When a failover occurs during backup operation, backup is automatically switched to the standby node. The NetWorker server automatically starts on the standby node (Next Online node), and backup is restarted without the NetWorker backup definitions.
Also, the backup data is recovered on the next online node using the data that is backed up with the previously online node.
NetWorker errors are automatically detected and corrected by running the RMS (Reliant Monitor Services) configuration script that is exclusive to NetWorker provided by PRIMECLUSTER Wizard for NetWorker and the process monitoring facility that monitors the NetWorker server on PRIMECLUSTER.
This automatic detection and recovery function reduces downtime of backup application.
RMS configuration script
RMS (Reliant Monitor Services) starts the RMS configuration script to start or stop NetWorker. Also, when an error occurs during NetWorker operation, the RMS configuration script is restarted with the AutoRecover function to recover the NetWorker operation. The RMS configuration script checks the NetWorker management database index during NetWorker startup. If an error occurs in the index, then it is automatically corrected.

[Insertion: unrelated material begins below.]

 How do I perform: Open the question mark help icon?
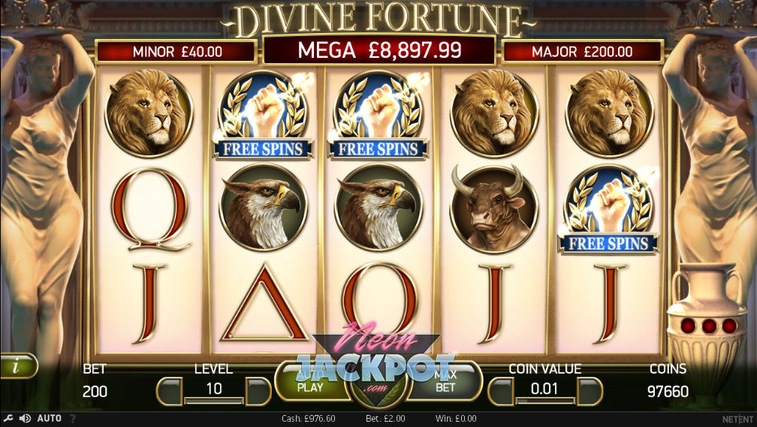click(73, 418)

NetWorker process monitoring facility
The PRIMECLUSTER NetWorker process monitoring facility monitors the process of NetWorker. When the process monitoring facility detects a NetWorker error, it notifies RMS of the error. First, RMS attempts to restart NetWorker once, but if it doesn't work, it brings the Online node Faulted. The process monitoring facility continues monitoring NetWorker even after notifying RMS of the error. When NetWorker is restarted with the RMS configuration script, the process monitoring facility starts monitoring NetWorker again.

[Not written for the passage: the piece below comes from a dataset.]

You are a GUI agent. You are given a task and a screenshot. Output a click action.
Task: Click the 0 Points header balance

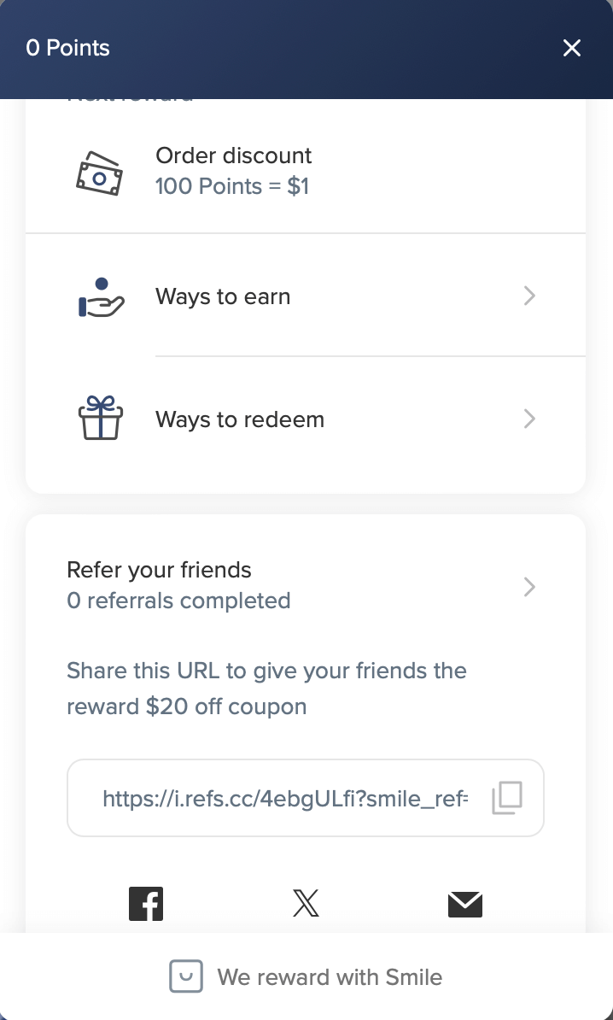[x=68, y=48]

Details on each error and its recovery are given below:
Failure recovery
The process monitoring facility monitors NetWorker, if an error is detected, it notifies RMS of the error. If the AutoRecover attribute is enabled, the RMS starts up NetWorker startup script after receiving the error notification.
See
To determine whether the AutoRecover function should be enabled, refer to the PRIMECLUSTER manuals.

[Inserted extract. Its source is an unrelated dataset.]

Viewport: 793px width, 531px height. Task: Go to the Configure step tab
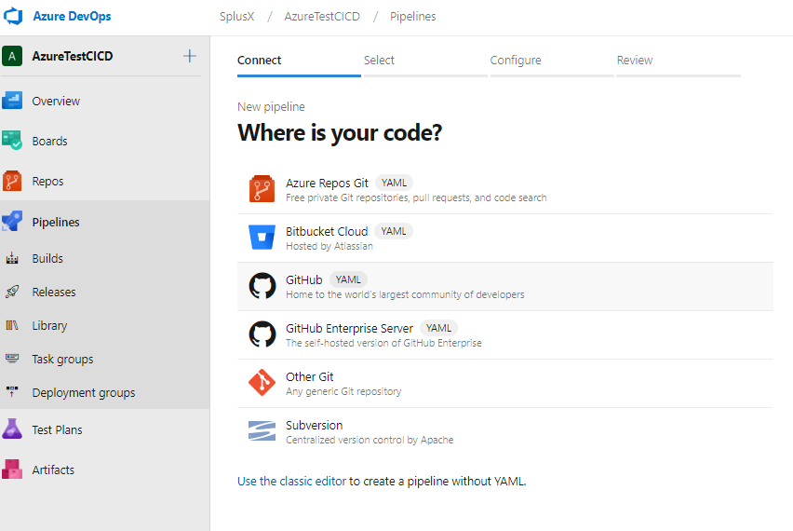[x=516, y=61]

Recovery of the NetWorker management database index
The RMS configuration script checks the index by executing the NetWorker commands. If it determines that it is necessary to correct the index of the NetWorker management database, it corrects the index of the target client by executing the NetWorker commands. The RMS configuration script determines if the index needs to be recovered using the NetWorker command.
The index error might be caused by the following cases:
A failure occurs in NetWorker during backup
A running node is powered off during backup, and a failover occurs
You can select Yes or No in the recovery mode parameter provided by PRIMECLUSTER Wizard for NetWorker for index correction.
See
For details on how to set the recovery mode, see the "PRIMECLUSTER Wizard for NetWorker Configuration and Administration Guide."
For details on how to correct index errors manually, see the "PRIMECLUSTER Wizard for NetWorker Configuration and Administration Guide."